Es geht nicht nur um "Konsum"

Die Gelbwesten - benannt nach den Sicherheitswesten, die Autofahrer dabei haben müssen - kämpfen seit Mitte November nicht nur gegen die soziale Not; es geht nicht nur um Benzinpreise oder dem Wunsch nach mehr Kaufkraft: Die Gelbwesten haben kein klares Profil, fordern viele unterschiedliche Dinge, unter anderem mehr Mittel für die Polizei und eine bessere Integration von Migranten. Dabei spielt der umstrittene "Migrationspakt" auch eine wichtige Rolle. Außerdem sollen Schulen und Krankenhäuser mehr Geld bekommen, Energiekonzerne wieder verstaatlicht werden.

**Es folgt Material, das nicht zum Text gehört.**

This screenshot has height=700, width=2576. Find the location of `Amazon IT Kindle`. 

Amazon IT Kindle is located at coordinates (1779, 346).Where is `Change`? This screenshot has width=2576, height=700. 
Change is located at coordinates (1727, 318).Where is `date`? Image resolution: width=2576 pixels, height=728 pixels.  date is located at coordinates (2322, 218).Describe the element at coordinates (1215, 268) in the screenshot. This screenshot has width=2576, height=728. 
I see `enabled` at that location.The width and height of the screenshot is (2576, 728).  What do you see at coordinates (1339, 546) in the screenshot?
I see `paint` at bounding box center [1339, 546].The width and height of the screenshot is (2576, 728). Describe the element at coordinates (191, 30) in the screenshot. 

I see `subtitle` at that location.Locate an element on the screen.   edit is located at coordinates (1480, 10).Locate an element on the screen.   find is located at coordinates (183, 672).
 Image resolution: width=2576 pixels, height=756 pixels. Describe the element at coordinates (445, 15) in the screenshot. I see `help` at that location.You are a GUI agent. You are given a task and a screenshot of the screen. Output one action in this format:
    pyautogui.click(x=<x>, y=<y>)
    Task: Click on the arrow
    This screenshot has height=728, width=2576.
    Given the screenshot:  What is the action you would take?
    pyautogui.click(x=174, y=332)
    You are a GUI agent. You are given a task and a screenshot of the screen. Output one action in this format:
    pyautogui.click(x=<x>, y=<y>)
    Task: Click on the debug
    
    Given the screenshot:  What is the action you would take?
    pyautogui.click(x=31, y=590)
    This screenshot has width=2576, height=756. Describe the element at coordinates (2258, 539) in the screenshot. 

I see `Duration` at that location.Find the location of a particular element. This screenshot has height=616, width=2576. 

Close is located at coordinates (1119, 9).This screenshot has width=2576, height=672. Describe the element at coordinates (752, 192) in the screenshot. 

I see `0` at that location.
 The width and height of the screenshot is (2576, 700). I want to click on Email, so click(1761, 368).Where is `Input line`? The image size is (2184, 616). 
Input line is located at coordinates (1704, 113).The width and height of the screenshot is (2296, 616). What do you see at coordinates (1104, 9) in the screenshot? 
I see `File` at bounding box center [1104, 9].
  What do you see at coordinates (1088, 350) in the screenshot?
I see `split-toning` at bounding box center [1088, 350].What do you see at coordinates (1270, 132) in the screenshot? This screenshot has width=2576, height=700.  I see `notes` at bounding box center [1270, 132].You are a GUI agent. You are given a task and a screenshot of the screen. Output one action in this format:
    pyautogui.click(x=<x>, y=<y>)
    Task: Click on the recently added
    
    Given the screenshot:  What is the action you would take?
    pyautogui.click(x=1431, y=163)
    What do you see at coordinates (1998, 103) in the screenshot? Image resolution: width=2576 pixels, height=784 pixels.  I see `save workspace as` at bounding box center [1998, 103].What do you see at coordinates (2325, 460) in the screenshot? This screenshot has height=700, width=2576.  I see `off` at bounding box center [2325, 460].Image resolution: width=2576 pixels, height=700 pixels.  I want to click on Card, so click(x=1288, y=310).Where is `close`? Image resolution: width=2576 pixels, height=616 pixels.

Auch wenn die Forderungen so unterschiedlich sind, wie die Bewegung eine heterogene ist: All dies sind Themen, die in der christlichen Soziallehre verankert sind, so Beobachter. Die Kirche könnte also eine klare Rolle spielen.

Worüber sich viele heterodoxe wie orthodoxe Katholiken zudem einig sind: Einen klaren Umgang mit den Unruhen der 1968er und deren Folgen hat die Kirche kaum gefunden: Das zeigt nicht zuletzt die Kirchenkrise. Kann die Kirche aus den damaligen Fehlern und Lektionen für heute lernen? 

Die Regierung in Paris will nun mit der Protestbewegung verhandeln - wie auch Frankreichs Gesellschaft insgesamt damit einen Umgang finden muss. Ob und wie die Bischöfe und andere Kirchenvertreter dabei eine sinnvolle Rolle spielen, wird sich zeigen.